AMC Queue has an article by Mendel Rosenblum of Stanford University and VMWare about the return of virtual machines:
Although hardware-level virtualization went from being widely used during the 1970s to near extinction in the 1980s, it has come back in a strong way. The success of VMware’s products in the commercial marketplace, together with recent hardware support for virtualization such as Intel’s Vanderpool technology and extensions to IBM’s Power architecture, indicate that it is a technology just now beginning to be fully realized and that it is here to stay.
Computing trends indicate that the data center of the future will likely include a hardware-level virtualization layer and a control system. Services will run in virtual machines and will be mapped onto available hardware resources. Not only will this greatly ease the management of data centers, it will also ease the handling of new hardware, as well as failed hardware. The failure of a single physical box will reduce the pool of available resources, not the availability of a particular service.

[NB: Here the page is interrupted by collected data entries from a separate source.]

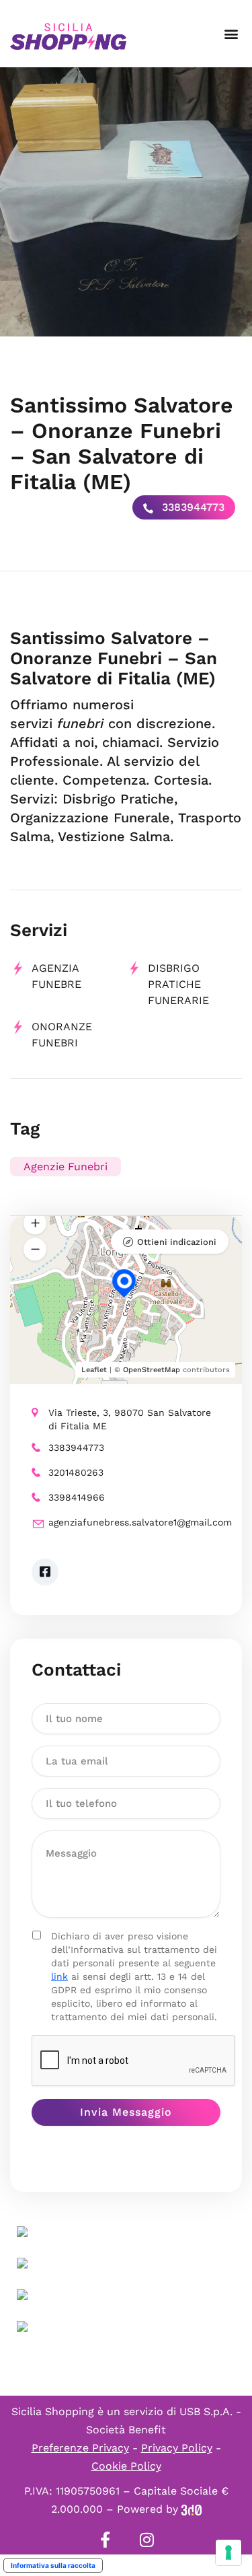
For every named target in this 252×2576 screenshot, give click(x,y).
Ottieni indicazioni (176, 1242)
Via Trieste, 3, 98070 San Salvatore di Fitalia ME (129, 1419)
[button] (231, 34)
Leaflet (94, 1369)
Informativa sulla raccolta (53, 2565)
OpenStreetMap (151, 1369)
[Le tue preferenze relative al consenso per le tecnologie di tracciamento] (228, 2552)
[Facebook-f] (105, 2540)
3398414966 (76, 1497)
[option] (126, 201)
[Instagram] (147, 2540)
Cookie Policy (126, 2466)
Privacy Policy (176, 2447)
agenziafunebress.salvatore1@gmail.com (134, 1522)
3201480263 (75, 1472)
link (59, 1976)
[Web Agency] (191, 2509)
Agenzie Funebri (66, 1166)
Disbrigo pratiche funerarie (178, 984)
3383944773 (191, 507)
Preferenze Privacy (80, 2447)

Similarly, virtual machine technology will be used to allow aggressive innovation in the area of system software, providing the ability to maintain backward compatibility. Virtual machines will allow for the support of old applications, as well as the current versions, and will test the deployment of new versions that are all based on the same hardware.
One consequence of Moore’s law of semiconductor growth has been the exponential increase in the performance of computing systems. The overhead of a well-tuned hardware virtualization system is extremely small compared with the performance increase. This means that the computing industry can, for only a few percentage points of performance, realize the huge benefits of hardware-level virtualization. Such benefits include the management of both the hardware and the software that runs in virtual machinescurrently a large expense in modern computing environments.